## Compute the degree of a given extension of the rationals

Compute the degrees of $\mathbb{Q}(\sqrt{3+4i} + \sqrt{3-4i})$ and $\mathbb{Q}(\sqrt{1+\sqrt{-3}} + \sqrt{1-\sqrt{-3}})$ over $\mathbb{Q}$.

Let $\zeta = \sqrt{3+4i} + \sqrt{3-4i}$. Evidently, $\zeta^2 = 16$. (WolframAlpha agrees.) That is, $\zeta$ is a root of $p(x) = x^2 - 16 = (x+4)(x-4)$. Thus the minimal polynomial of $\zeta$ over $\mathbb{Q}$ has degree 1, and the extension $\mathbb{Q}(\zeta)$ has degree 1 over $\mathbb{Q}$.

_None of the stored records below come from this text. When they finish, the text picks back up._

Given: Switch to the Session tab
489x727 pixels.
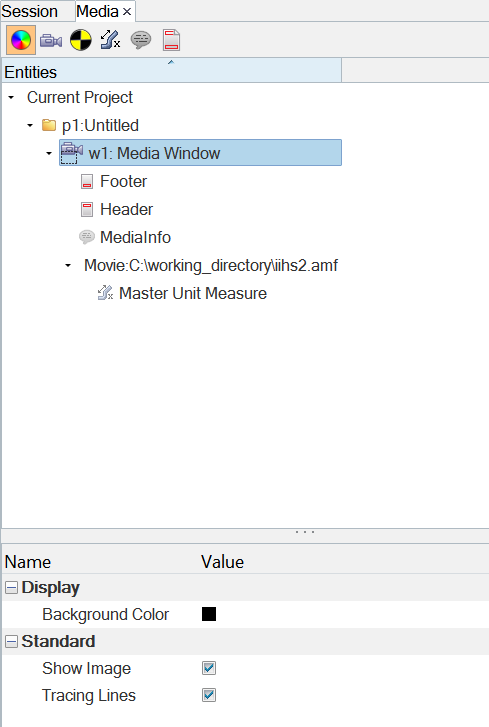Looking at the screenshot, I should [x=30, y=11].
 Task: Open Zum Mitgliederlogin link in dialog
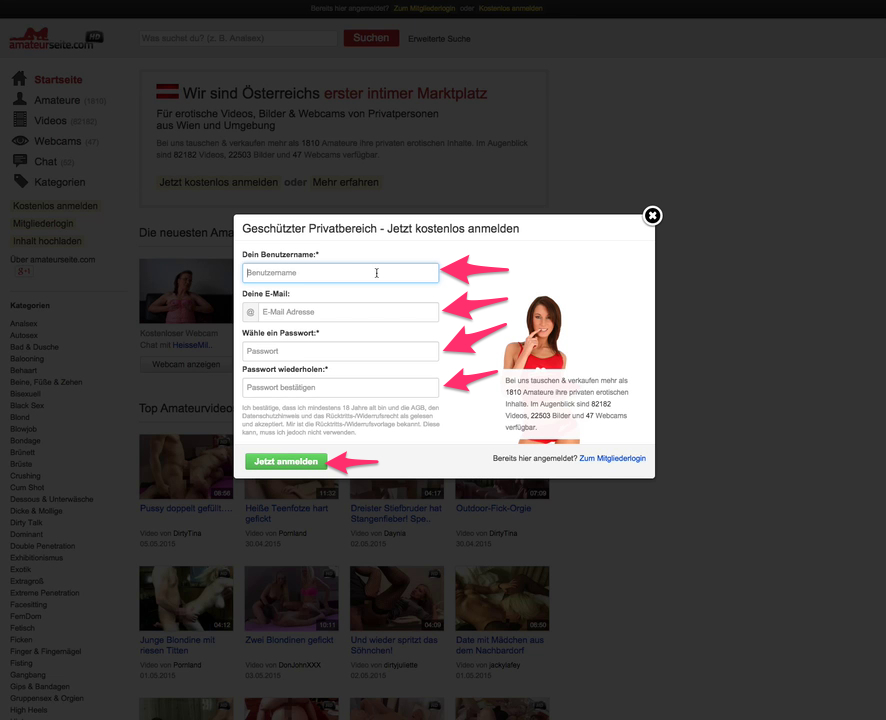click(x=612, y=458)
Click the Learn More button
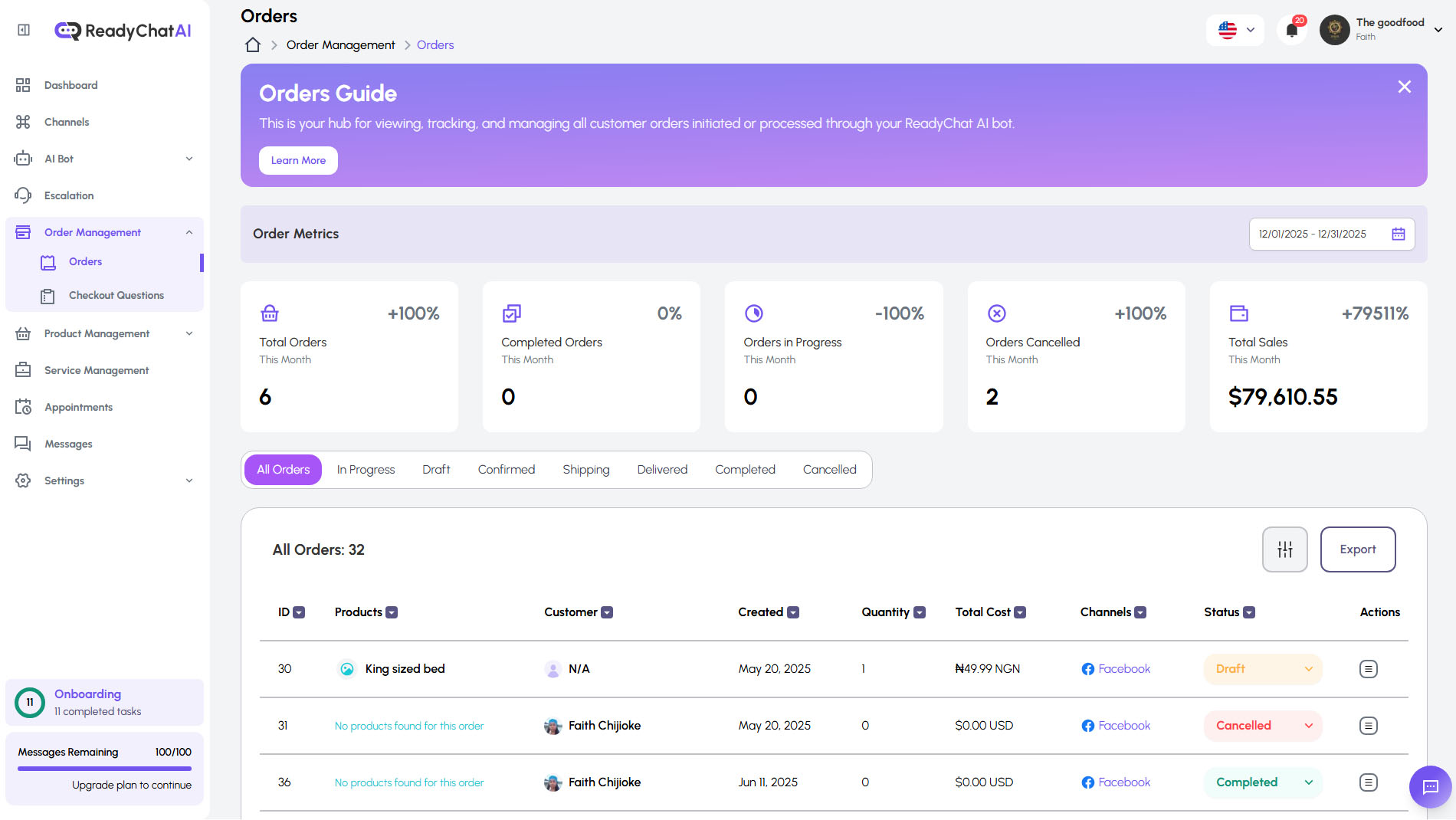1456x820 pixels. point(298,160)
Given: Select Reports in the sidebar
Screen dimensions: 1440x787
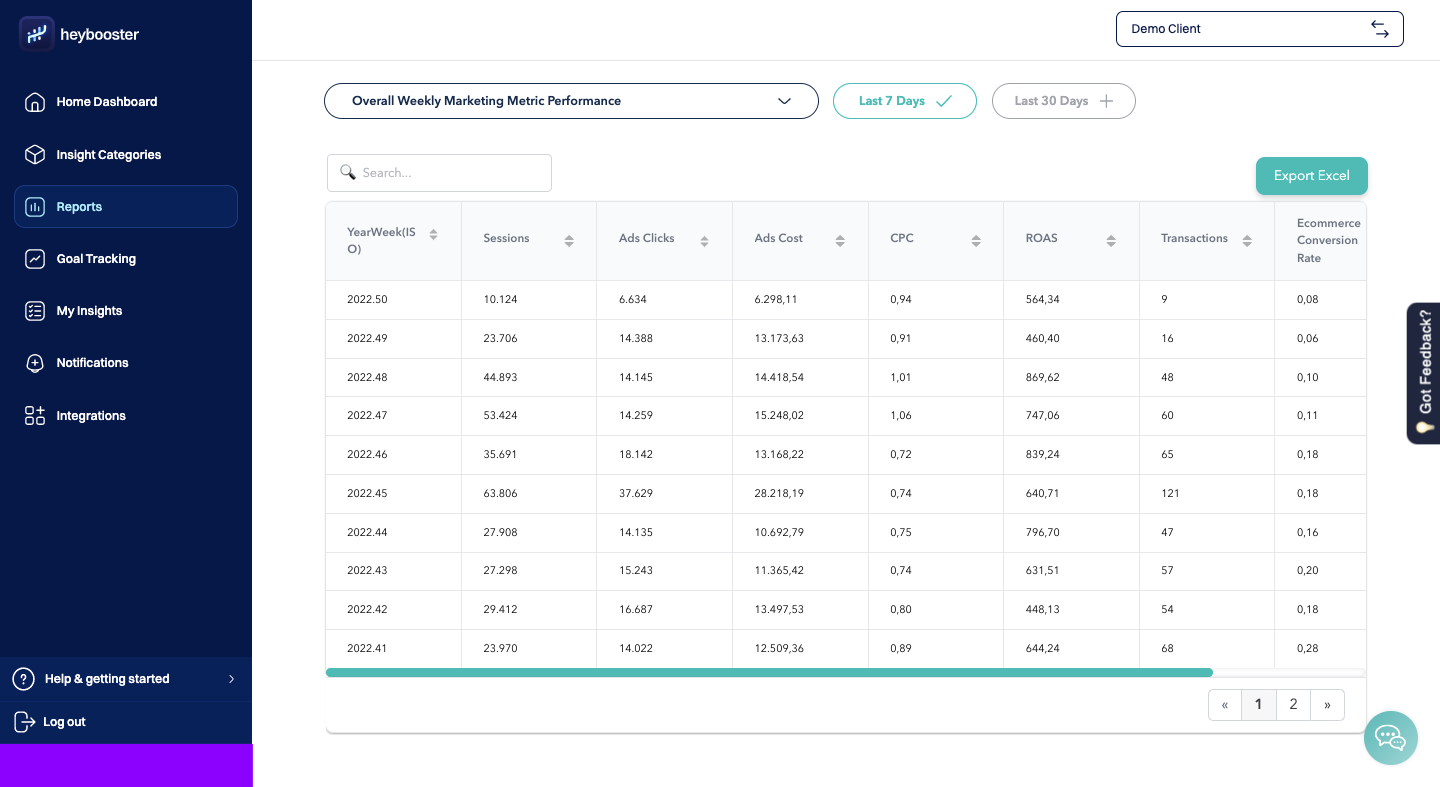Looking at the screenshot, I should (79, 207).
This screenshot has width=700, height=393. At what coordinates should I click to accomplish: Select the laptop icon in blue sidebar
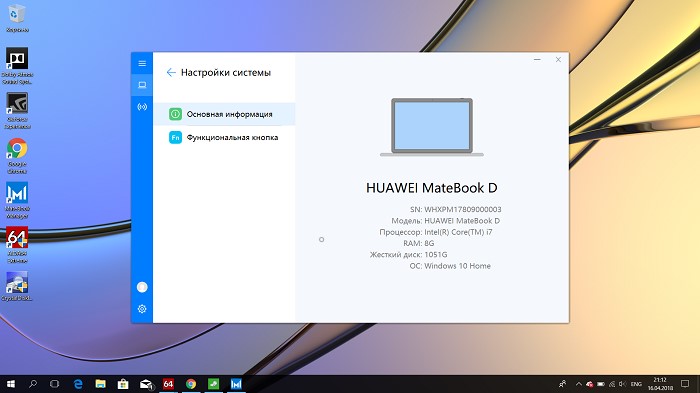[x=142, y=85]
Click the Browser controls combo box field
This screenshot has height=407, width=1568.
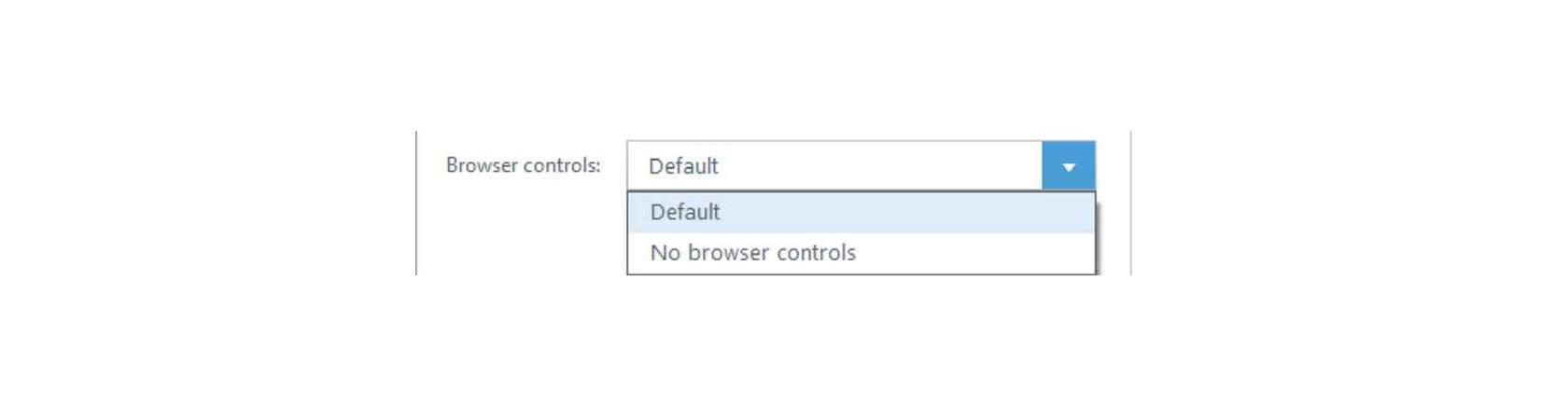[861, 166]
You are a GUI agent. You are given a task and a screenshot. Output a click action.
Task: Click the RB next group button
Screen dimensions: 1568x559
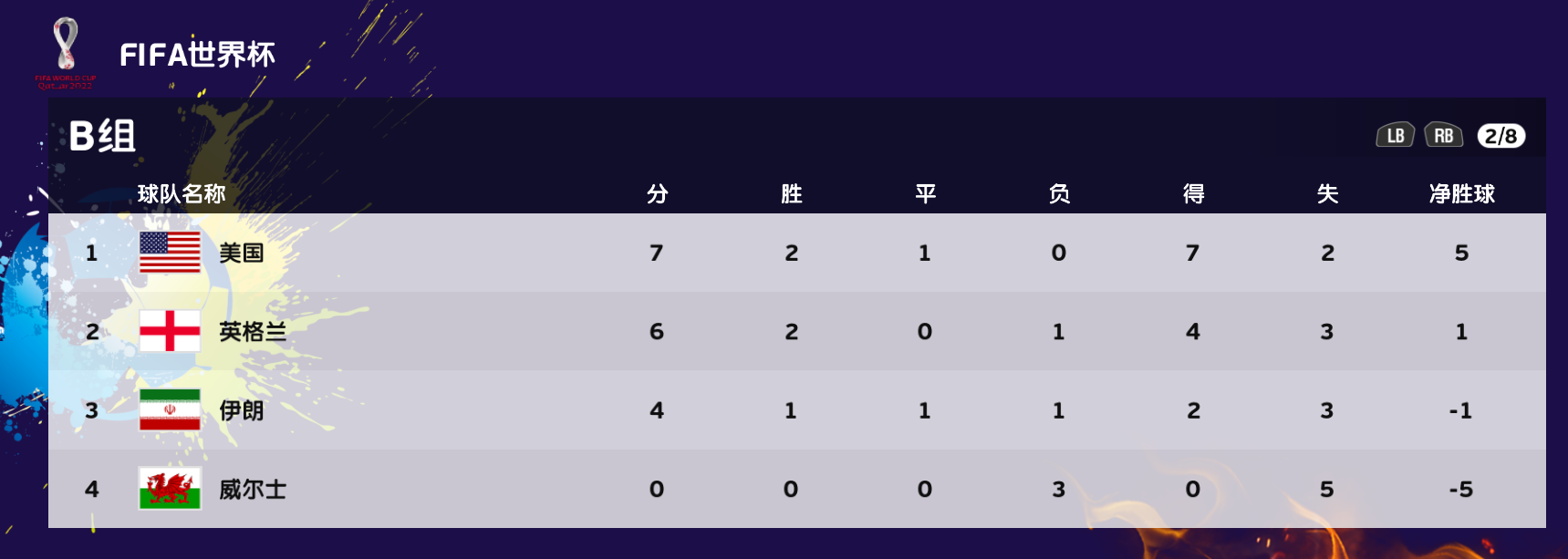point(1444,135)
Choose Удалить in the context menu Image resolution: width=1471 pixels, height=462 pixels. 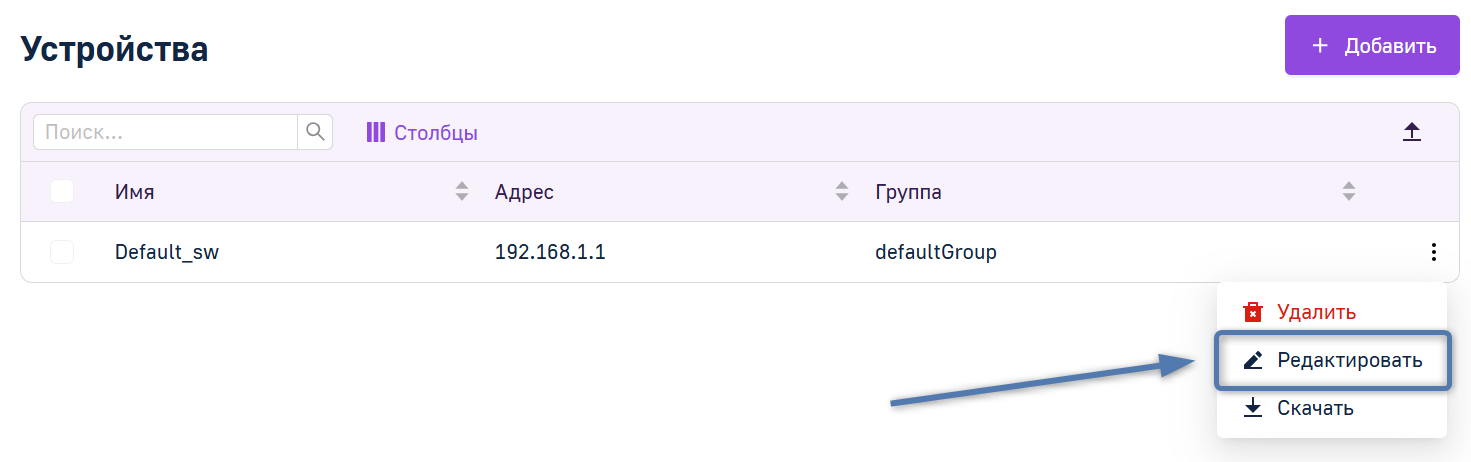point(1332,312)
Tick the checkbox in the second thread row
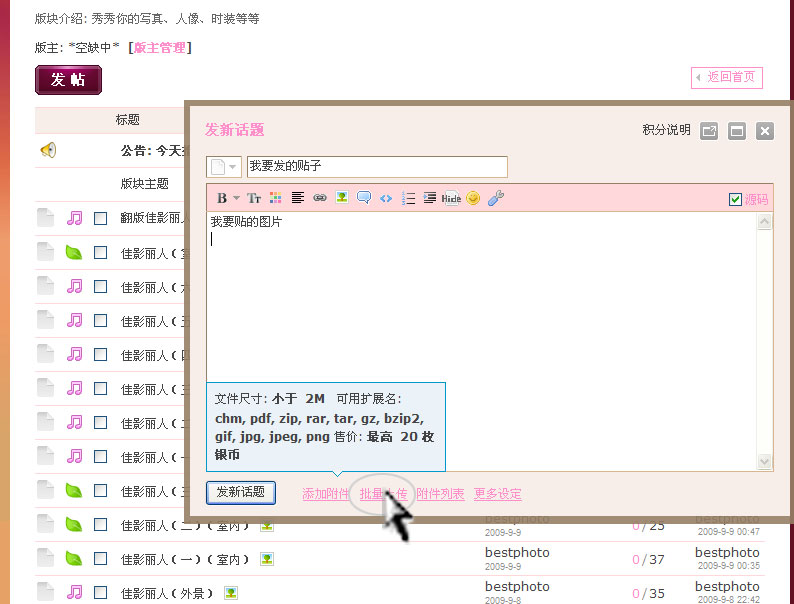The height and width of the screenshot is (604, 794). point(100,252)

Similarly, let $\eta = \sqrt{1+\sqrt{-3}} + \sqrt{1-\sqrt{-3}}$. Evidently, $\eta^2 = 6$ (WolframAlpha agrees), so that $\eta$ is a root of $q(x) = x^2-6$. $q$ is irreducible by Eisenstein’s criterion, and so is the minimal polynomial of $\eta$ over $\mathbb{Q}$. The degree of $\mathbb{Q}(\eta)$ over $\mathbb{Q}$ is thus 2.